“Alì dagli occhi azzurri / uno dei tanti figli di figli, / scenderà da Algeri, su navi/ a vela e a remi. Saranno/ con lui migliaia di uomini/ coi corpicini e con gli occhi/ di poveri cani dei padri/ sulle barche varate nei Regni della Fame. Porteranno con sé i bambini, / e il pane e il formaggio … “.
All’inizio degli anni Sessanta, prendendo spunto da un racconto di J ean-Paul Sartre ambientato nel tempo e nei luoghi della guerra d’Algeria, Pier Paolo Pasolini scrive, alternando prosa e versi liberi, un racconto che non poteva chiamare diversamente: Profezia. Rimarrà l’unico suo testo ad avere questo titolo. Lui non ha avuto il tempo per vedere quanto presto si sia realizzata.
Allora, abbiamo il desiderio di informarlo noi, di dirgli come stanno andando le cose, quasi gli stessimo scrivendo una lettera fatta di parole, canto e musica per, se così possiamo dire, aggiornarlo. E anche per chiedergli se ha davvero pensato che sia esistito, che mai potrà esistere, un Alì dagli occhi azzurri, mite figura, favolosa come un alieno. Se ci sia mai stato, forse, qualcuno con questo nome, questo destino e questo sogno.

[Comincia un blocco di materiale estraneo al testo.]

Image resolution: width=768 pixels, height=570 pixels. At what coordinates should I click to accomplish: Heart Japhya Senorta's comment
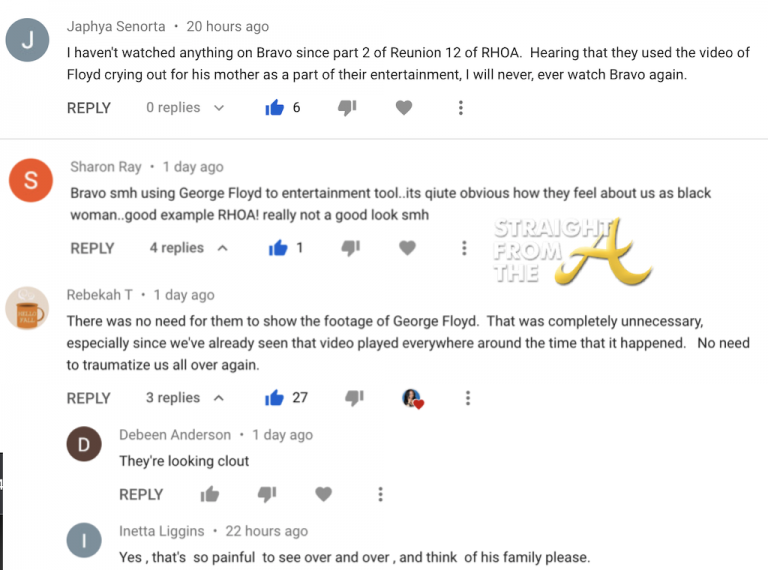point(404,107)
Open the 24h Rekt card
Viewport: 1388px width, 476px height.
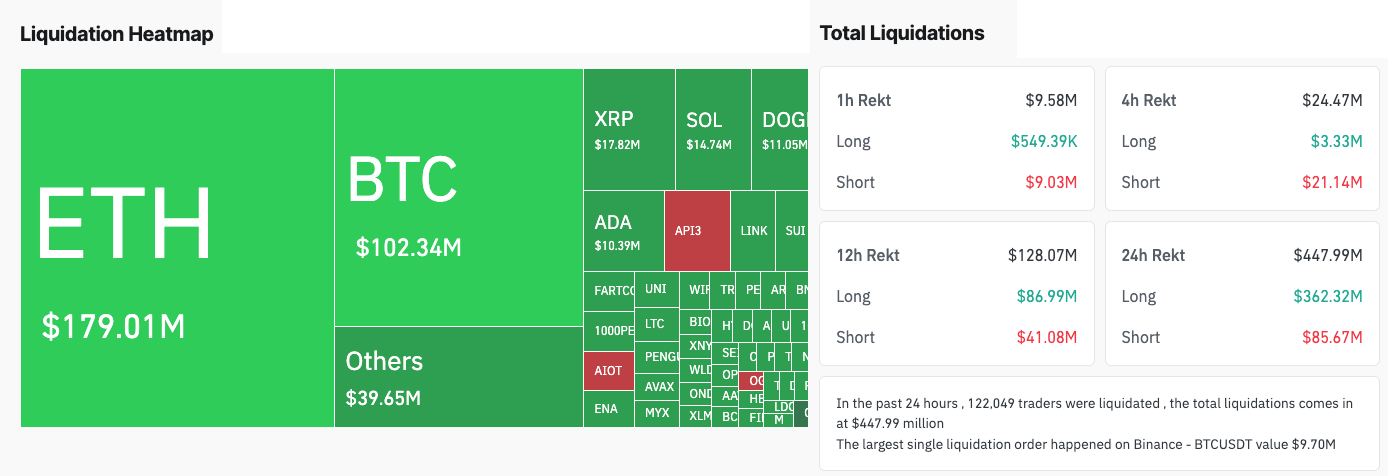click(1241, 294)

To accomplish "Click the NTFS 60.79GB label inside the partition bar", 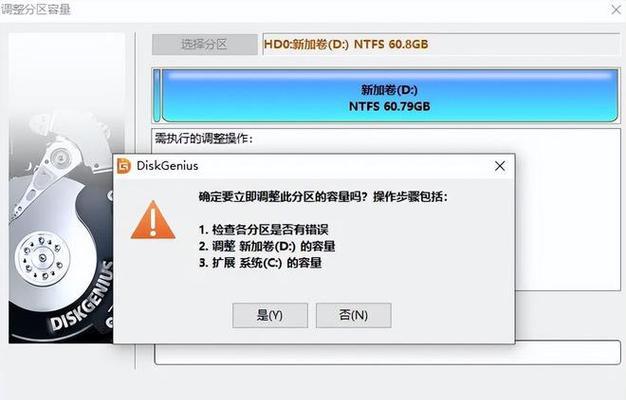I will click(x=390, y=106).
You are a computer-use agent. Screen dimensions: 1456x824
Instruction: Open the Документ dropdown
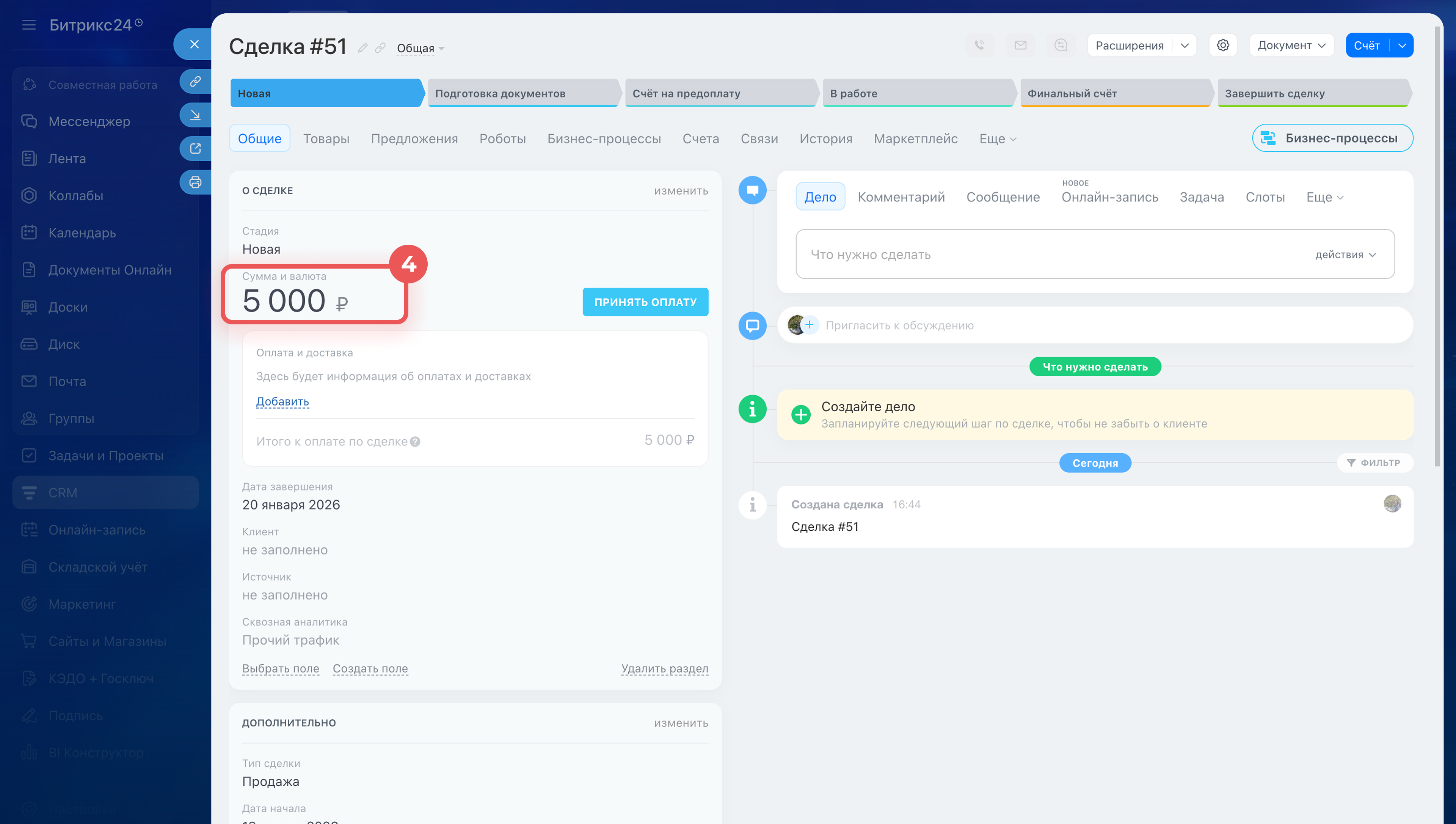[x=1291, y=45]
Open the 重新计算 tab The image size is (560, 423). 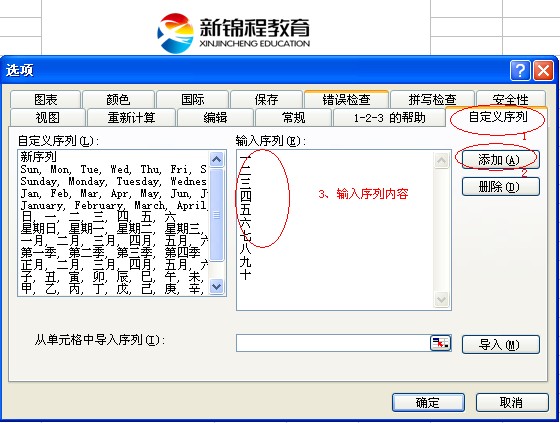(131, 117)
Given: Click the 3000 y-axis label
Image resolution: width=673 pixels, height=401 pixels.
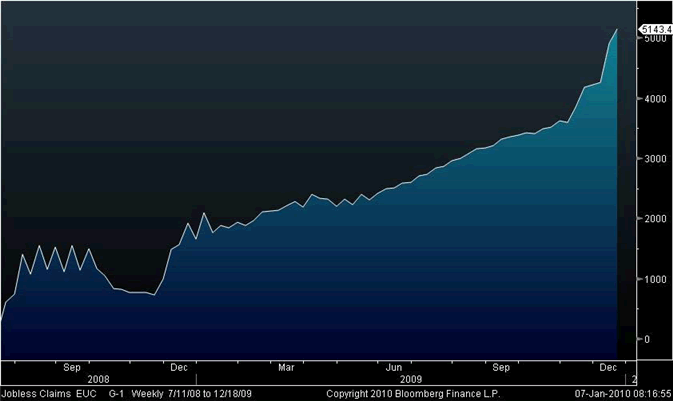Looking at the screenshot, I should click(655, 159).
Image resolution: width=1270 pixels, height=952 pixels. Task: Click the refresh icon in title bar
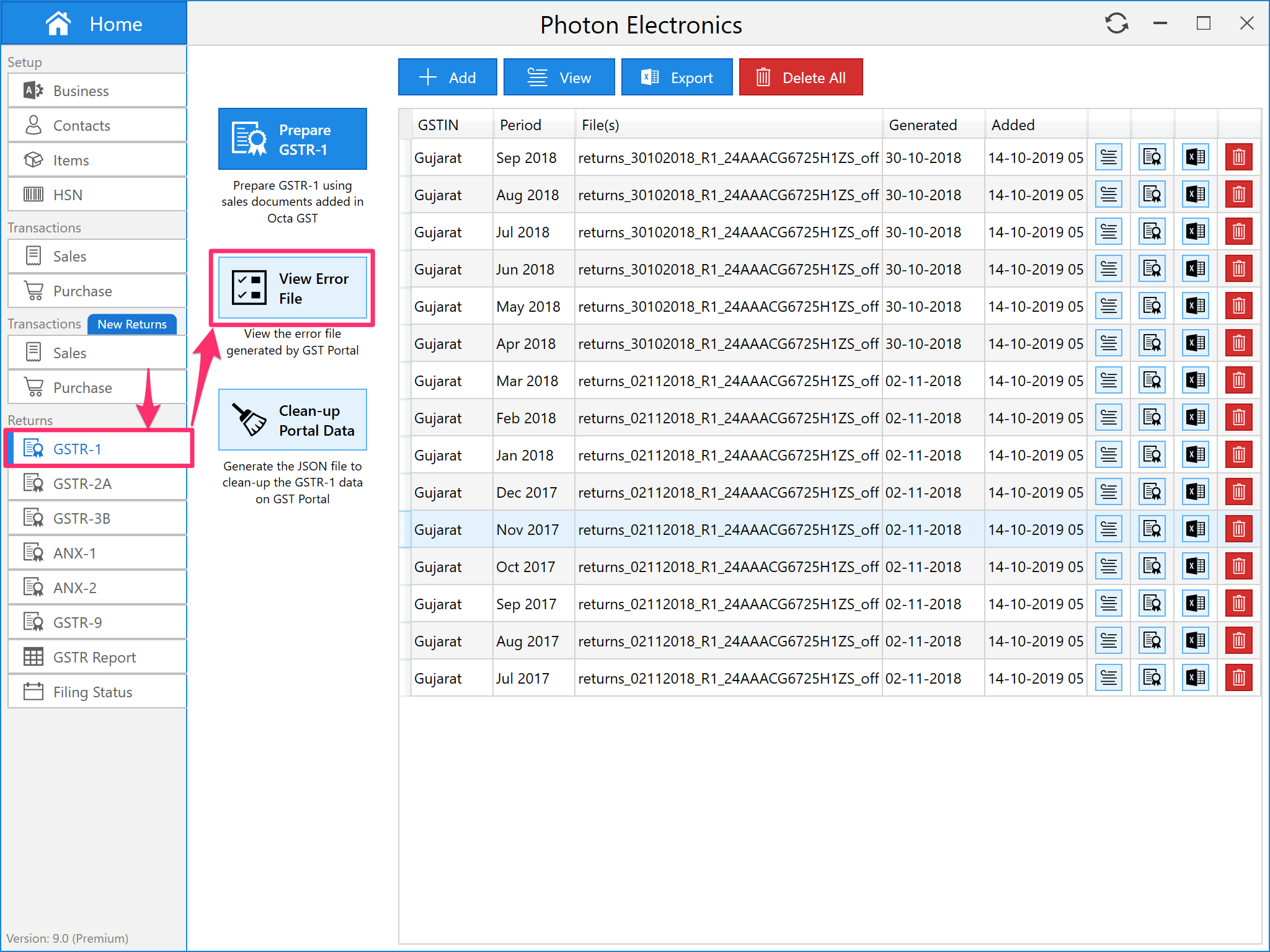[x=1116, y=24]
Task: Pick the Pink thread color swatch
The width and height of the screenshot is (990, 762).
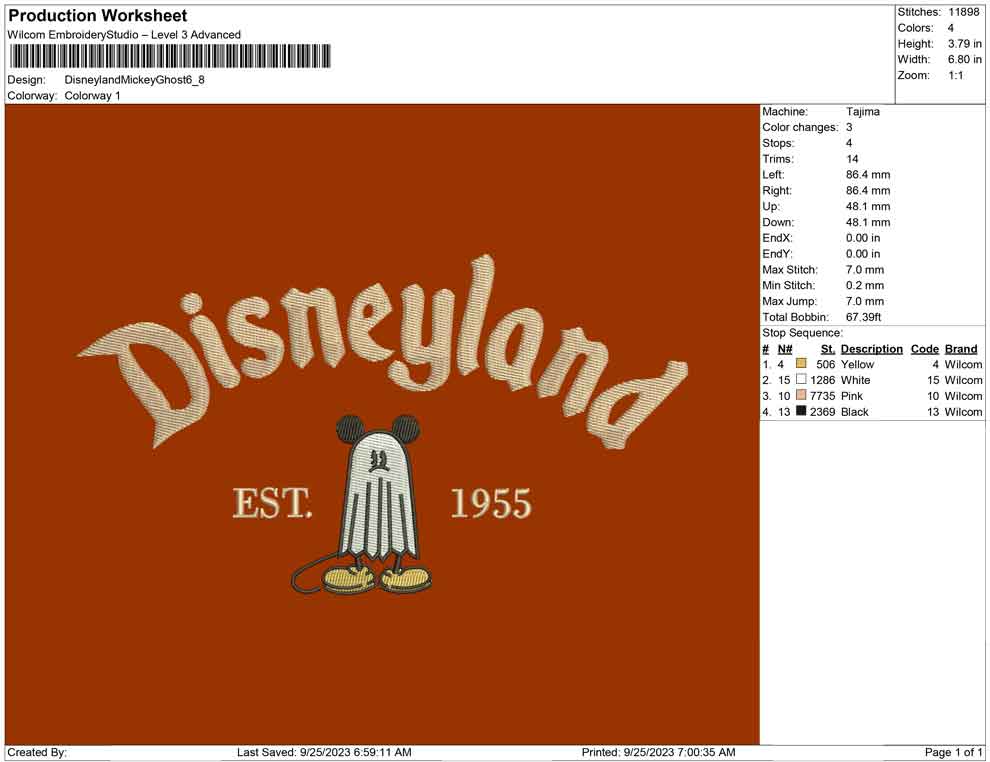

Volendo ricercare le tracce di Alì si può risalire fino ad Adamo, il primo di noi a mettersi in viaggio, come se altro non ci fosse consentito di fare.
E certamente, Pier Paolo, quando vedevi Alì, pensavi anche a Cristo, che se ne va di casa prendendo la bisaccia e i sandali del padre.
E quanti altri Alì ai quali non saremo mai capaci di dare un nome e un volto, colmi di rabbia e di tardive dolcezze, hai immaginato e conosciuto? Da uomo libero e sconfitto, come sei stato tu, un viandante. E un uomo libero, quando è sconfitto, non dà la colpa a nessuno.
Non hai potuto conoscere i tanti Alì venuti a trovarci dopo. A milioni, “per insegnare come si è fratelli”, tu speravi. Non è andata così per i tanti Alì dagli occhi per sempre chiusi, precipitati nel fondo del nostro mare, invocando un Dio, loro e nostro. Questo, la tua Profezia non l’aveva previsto.
Una cantata scenica, sacra, profana e piena di speranza, che vive attraverso parola, musica, immagini e gesti. Perché tu stesso, pochi anni dopo avere scritto Profezia, hai svelato chi fosse il tuo Alì, ancora una volta con/fondendo, cme ti era naturale, il mito e la storia, l’antico e il contemporaneo, nella palpitazione della parola:
“I Persiani, dice, si ammassano alle frontiere. / Ma milioni e milioni di essi sono già pacificamente immigrati,/ sono qui, al capolinea del 12, del 13, del 409, dei tramvetti / della Stefer. Che bei Persiani! / Dio li ha appena sbozzati, in gioventù,/ come i musulmani e gli indù: / hanno i lineamenti corti degli animali, / gli zigomi duri, i nasetti schiacciati all’insù,/ le ciglia lunghe lunghe, i capelli riccetti. /
Il loro capo si chiama: / Alì dagli Occhi Azzurri”.
Pacificamente. Un avverbio che oggi ci appare osceno, fuori scena, invisibile, impossibile perfino da pronunciare. Reale come la più irrealizzabile delle utopie, che nulla come la musica e il canto riescono ad evocare.
Forse eri tu, Alì. Con i suoi “occhi senza paura”, con la “grazia del sapere”, come un vento che semina.